I'm not finding much about this tank but...I must just say , I'M TOTALLY in love with it. Awesome flavour and produces HUGE clouds, almost like a dripper tank without the fuss  Got it on my 200W cubido as the Sigelie is way below spec. I think its worth every cent!


----------



## n0ugh7_zw (3/2/16)

been using mine since last saturday. been pretty good. Found that on the 0.40 ohm head, i can't really push past 55W with high VG juice, wicking doesn't quite keep up. good flavour and clouds though! should be swapping out for the 0.25 ohm head this evening. the 0.40 ohm coil is gonna die soon, can feel it in my bones.

It's had about 120mls go through it. So... Surprisingly short life, I think. Compared to the triton V2 clapton, that pumped a crazy 250mls through before it died.

Wick holes on the 0.25 coil are way smaller than the 0.40. Understandably in height (less wire = lower resistance) but also in width, which is kinda worrying seeing as its rated up to 70W

0.25 is loaded, just letting it marinade in juice for about 10min

Reactions: Like 1


----------



## Darth_V@PER (3/2/16)

n0ugh7_zw said:


> been using mine since last saturday. been pretty good. Found that on the 0.40 ohm head, i can't really push past 55W with high VG juice, wicking doesn't quite keep up. good flavour and clouds though! should be swapping out for the 0.25 ohm head this evening. the 0.40 ohm coil is gonna die soon, can feel it in my bones.
> 
> It's had about 120mls go through it. So... Surprisingly short life, I think. Compared to the triton V2 clapton, that pumped a crazy 250mls through before it died.
> 
> Wick holes on the 0.25 coil are way smaller than the 0.40. Understandably in height (less wire = lower resistance) but also in width, which is kinda worrying seeing as its rated up to 70W



Hi @n0ugh7_zw I been out of the game so long and me just coming back I thought it was fantastic. I went for the 0.2OHM coils and I'm running it at a 50/50 ratio @ 55W and its pretty cool. Trying to get my hands on some decent juice that's got a higher VG ratio and would appreciate your feedback

Reactions: Thanks 1


----------



## n0ugh7_zw (3/2/16)

Darth_V@PER said:


> Hi @n0ugh7_zw I been out of the game so long and me just coming back I thought it was fantastic. I went for the 0.2OHM coils and I'm running it at a 50/50 ratio @ 55W and its pretty cool. Trying to get my hands on some decent juice that's got a higher VG ratio and would appreciate your feedback



55W, its barely waking up for me, very muted flavour and the vapors not really dense enough.

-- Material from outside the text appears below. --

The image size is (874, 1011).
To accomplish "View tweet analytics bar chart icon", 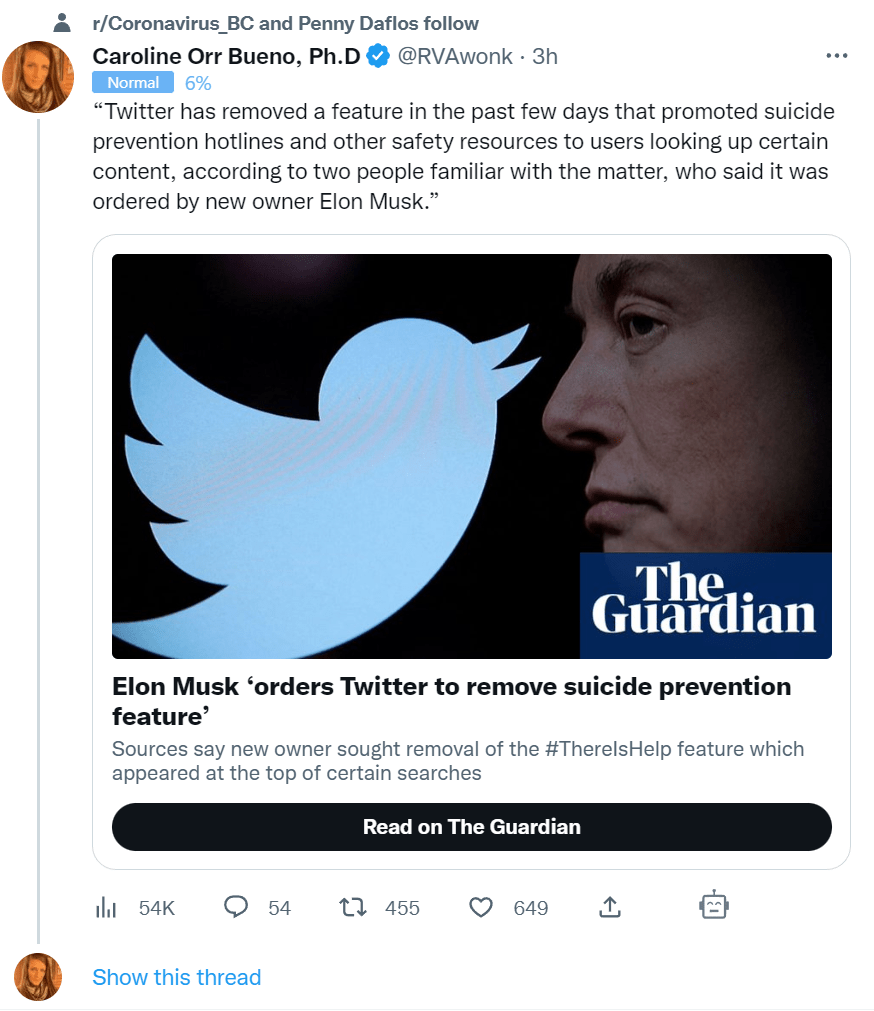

60W, hasn't really changed from 55W, maybe the fact that theres less surface area, is the reason for the drop off in flavour

65W flavours a bit better, tank's really getting warm to the touch

70W flavours the same as 65W, but the vapor is more dense

75W no change

80W Performance is now getting close to the 0.40 ohm head at 50W

85W ok, this is getting pretty good now.

90W this is about as good as i was getting on the 0.40 ohm coil, tank is almost to hot to touch

95W is pretty dry

I'm using a 25/75 PG/VG juice... Have to say, i prefer the 0.40 ohm coils. This test was about 2/3 of a tank, gave it 3 or 4 hits at each wattage... silvered a little 

TFV4 tri-coil kills the Cleito 0.25 ohm coil at 95W


----------